Perché il problema sta nel dare per scontata una cosa: e cioè che il mercato, italiano e in generale anche europeo, debba per forza di cose essere ricalcato su quello americano. Con medesimi tempi e prodotti, come se la subalternità fosse l'unica certezza in quanto provincia dell'impero. Come se produrre, o scegliere, o creare, o rischiare, fosse un compito affidato ad altri, ché tanto le cose cha facciamo noi non se le cagherebbe comunque nessuno.
Se ci pensate bene, è così che funziona su internet: le battaglie si fanno sempre nel nome dei vincitori. Il cinema che tutti vorrebbero vedere, è quello che tutti prima o poi potranno vedere. Perché le battaglie non si fanno per film che quasi certamente non vedranno mai la sala? Perché l'indignazione per i ritardi di Prometheus, dell'ultimo Batman di Nolan, del film in cui Fassbender era già figo e in pochi lo sapevano, e non invece per Frammartino, Loznitsa, Pietro Marcello, Lacuesta, l'ultimo Carax, Lanthimos, Assayas e chi altro vi pare? La maggior parte dei blog di cinema parla quasi esclusivamente di film americani, di roba grossa e fantasy come Prometheus o dei film con i supereroi, in fondo siamo tutti figli di Guerre stellari, oppure di robetta indie che vale solo perché è passata al Sundance (vedi il caso recente di quella gran palla di Another Earth, vedi come parla di cinema un giornale per altri versi esemplare come Il post). Al massimo, in ritardo di mille anni sulle mode culturali, si concede diritto di parola sul cinema commerciale orientale.
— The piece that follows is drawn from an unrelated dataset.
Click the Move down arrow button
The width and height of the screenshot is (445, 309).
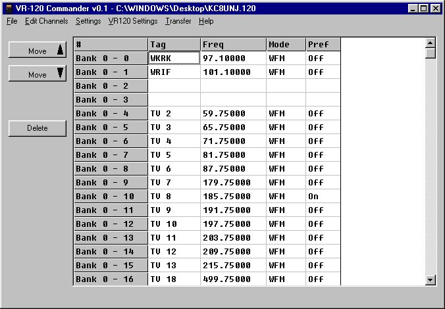click(x=38, y=74)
Insomma, liberi sì, ma solo di vedere quello che già si conosce. Liberi di scoprire, scegliere, provare, stupirsi, un po' meno. E mica per obbligo. No, no: per scelta, per superficialità. Troppo sbattimento, troppo alto il rischio di incappare in film non omologati alla ficaggine corrente. Vuoi mettere invece il piacere di dire a tutti che il pop è filosofia, che l'action movie equivale a Derrida?
Va bene quindi usare tutti i mezzi offerti dalla tecnologia per stare al passo con la produzione e la distribuzione di cultura, ci mancherebbe. Ma se poi tutto quello che si fa è seguire la scia o arrivare prima degli altri, per poter dire io l'ho già visto scaricato oppure quest'estate quand'ero in vacanza a Biarritz, allora tutto quello che si fa è consumare cultura per affermare uno status di spettatore. Ed è questo che mi fa incazzare, non che Prometheus lo vedrò scaricato tra due mesi e non, come vorrei, in sala.